If you experience dizziness as if you are going to black-out or seeing stars when you stand up fast, you should talk with your doctor.

Fatigue and Tiredness

Feeling short of breath or winded when climbing stairs or doing things that are normally not strenuous to you should be something to note. The same is true when feeling overwhelmingly sleepy or needing a nap when you’ve had enough sleep.

Feeling Cold, All The Time

A deep feeling of cold, sometimes coupled with shaking and inability to feel warm even when the heat is up and you’re covered in blankets. If you’ve said “I can’t seem to get warm” a few times in recent weeks, get your iron checked.


Cravings for iron rich foods, some of which aren’t highly cravable normally can be a sign of iron deficiency.
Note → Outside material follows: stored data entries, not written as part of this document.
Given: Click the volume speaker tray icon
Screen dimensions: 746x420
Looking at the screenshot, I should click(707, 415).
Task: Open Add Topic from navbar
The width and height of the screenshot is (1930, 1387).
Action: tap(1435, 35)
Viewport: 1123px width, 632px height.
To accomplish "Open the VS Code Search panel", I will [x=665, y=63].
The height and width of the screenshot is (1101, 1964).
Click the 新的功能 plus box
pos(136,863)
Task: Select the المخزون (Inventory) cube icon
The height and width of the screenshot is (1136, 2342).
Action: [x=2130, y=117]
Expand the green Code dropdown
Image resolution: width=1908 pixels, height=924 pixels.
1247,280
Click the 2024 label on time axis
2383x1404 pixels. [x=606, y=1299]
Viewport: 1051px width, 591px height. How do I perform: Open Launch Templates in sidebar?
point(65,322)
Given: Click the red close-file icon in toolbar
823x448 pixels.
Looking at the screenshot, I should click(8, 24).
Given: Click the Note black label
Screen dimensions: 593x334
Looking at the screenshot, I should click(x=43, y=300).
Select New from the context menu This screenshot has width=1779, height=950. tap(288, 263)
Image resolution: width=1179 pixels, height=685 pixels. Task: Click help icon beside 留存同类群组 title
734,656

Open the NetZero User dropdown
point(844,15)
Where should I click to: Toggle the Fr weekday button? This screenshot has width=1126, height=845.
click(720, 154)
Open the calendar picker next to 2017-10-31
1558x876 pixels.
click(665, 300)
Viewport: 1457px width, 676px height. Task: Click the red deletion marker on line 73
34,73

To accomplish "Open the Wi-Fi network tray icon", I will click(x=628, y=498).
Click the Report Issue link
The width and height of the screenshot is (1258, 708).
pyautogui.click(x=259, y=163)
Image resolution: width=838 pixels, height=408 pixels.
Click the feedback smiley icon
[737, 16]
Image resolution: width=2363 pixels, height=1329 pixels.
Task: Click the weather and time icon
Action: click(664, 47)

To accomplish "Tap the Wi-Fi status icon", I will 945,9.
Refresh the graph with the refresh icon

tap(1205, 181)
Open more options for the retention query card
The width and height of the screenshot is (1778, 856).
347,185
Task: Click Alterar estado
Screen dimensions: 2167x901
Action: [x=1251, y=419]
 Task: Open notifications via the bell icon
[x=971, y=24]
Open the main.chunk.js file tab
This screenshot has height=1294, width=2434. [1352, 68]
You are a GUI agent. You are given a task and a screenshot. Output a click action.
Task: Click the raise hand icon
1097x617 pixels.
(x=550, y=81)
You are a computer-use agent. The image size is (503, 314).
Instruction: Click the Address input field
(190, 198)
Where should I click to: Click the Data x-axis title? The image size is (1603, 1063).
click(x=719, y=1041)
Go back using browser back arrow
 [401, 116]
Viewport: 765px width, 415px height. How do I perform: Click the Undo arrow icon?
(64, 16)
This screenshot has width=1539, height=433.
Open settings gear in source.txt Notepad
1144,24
The following list are some foods craved when low in iron, but that’s great news, because they are also some of the highest food sources of iron available. Cravings are our bodies way of connecting a nutritional need to a type of biological food memory. Meaning if we’ve had spinach and benefitted from its iron content it might be why we again crave spinach when low on the micronutrient.

  • Liver, organ meats or food such as pâté
  • Beef
  • Spinach
  • Beans (black are highest in iron)
  • Shellfish (especially mollusks)
  • Pumpkin seeds
  • Broccoli

Separate from all the beneficial cravings is one very odd one:

  •  If you’ve picked up the habit of chewing ice, it may be called a condition called Pica which is related to iron deficiency

Talk with Your Doctor

If you’re experiencing one or more of any of these symptoms, it may be related to iron deficiency. To find out for sure, get a blood test from your doctor and talk with her/him about a course of action.

Many of these symptoms can also fall under anemia. Anemia can be caused from a number of issues, such as B12 deficiency, Vitamin D deficiency or even  chronic diseases such as sickle cell anemia. Bottom line, pay attention to your health. Talk with your doctor about changes in energy or any new symptoms.